··· Record extracts

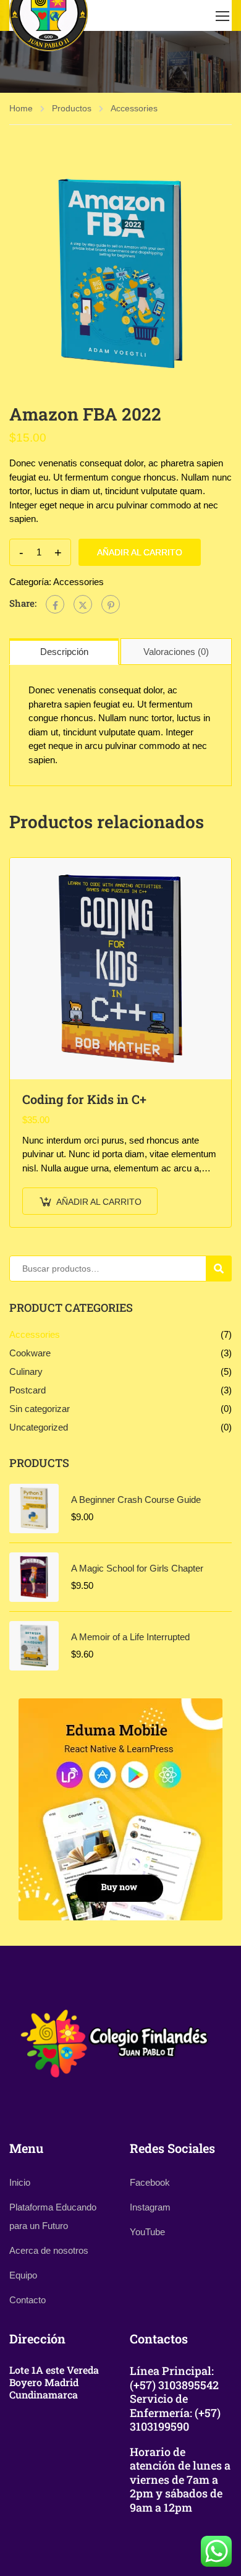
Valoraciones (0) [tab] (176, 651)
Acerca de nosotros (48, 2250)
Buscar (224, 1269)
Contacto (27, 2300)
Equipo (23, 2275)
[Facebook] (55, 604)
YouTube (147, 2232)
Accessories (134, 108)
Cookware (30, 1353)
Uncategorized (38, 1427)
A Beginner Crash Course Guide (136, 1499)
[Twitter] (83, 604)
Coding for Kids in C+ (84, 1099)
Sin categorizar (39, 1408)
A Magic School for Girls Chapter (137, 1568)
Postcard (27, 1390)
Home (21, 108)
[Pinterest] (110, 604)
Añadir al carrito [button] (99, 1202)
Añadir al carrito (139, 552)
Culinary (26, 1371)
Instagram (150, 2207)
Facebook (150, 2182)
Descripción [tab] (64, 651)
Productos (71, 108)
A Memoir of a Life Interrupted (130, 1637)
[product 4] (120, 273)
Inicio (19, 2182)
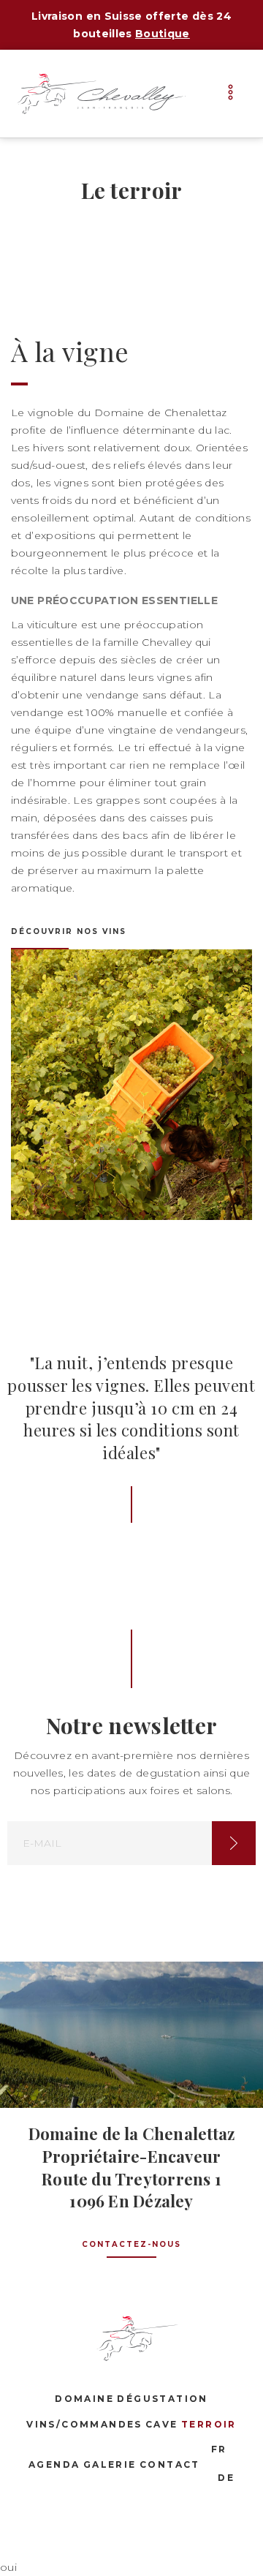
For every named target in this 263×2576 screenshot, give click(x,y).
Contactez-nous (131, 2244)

······

## Work request
Nothing but the pictures should be left out when the records are retyped exactly.

## Answer to the problem
Valoraciones (0) [tab] (176, 651)
Acerca de nosotros (48, 2250)
Buscar (224, 1269)
Contacto (27, 2300)
Equipo (23, 2275)
[Facebook] (55, 604)
YouTube (147, 2232)
Accessories (134, 108)
Cookware (30, 1353)
Uncategorized (38, 1427)
A Beginner Crash Course Guide (136, 1499)
[Twitter] (83, 604)
Coding for Kids in C+ (84, 1099)
Sin categorizar (39, 1408)
A Magic School for Girls Chapter (137, 1568)
Postcard (27, 1390)
Home (21, 108)
[Pinterest] (110, 604)
Añadir al carrito [button] (99, 1202)
Añadir al carrito (139, 552)
Culinary (26, 1371)
Instagram (150, 2207)
Facebook (150, 2182)
Descripción [tab] (64, 651)
Productos (71, 108)
A Memoir of a Life Interrupted (130, 1637)
[product 4] (120, 273)
Inicio (19, 2182)
For every named target in this 263×2576 screenshot, give click(x,y).
Contactez-nous (131, 2244)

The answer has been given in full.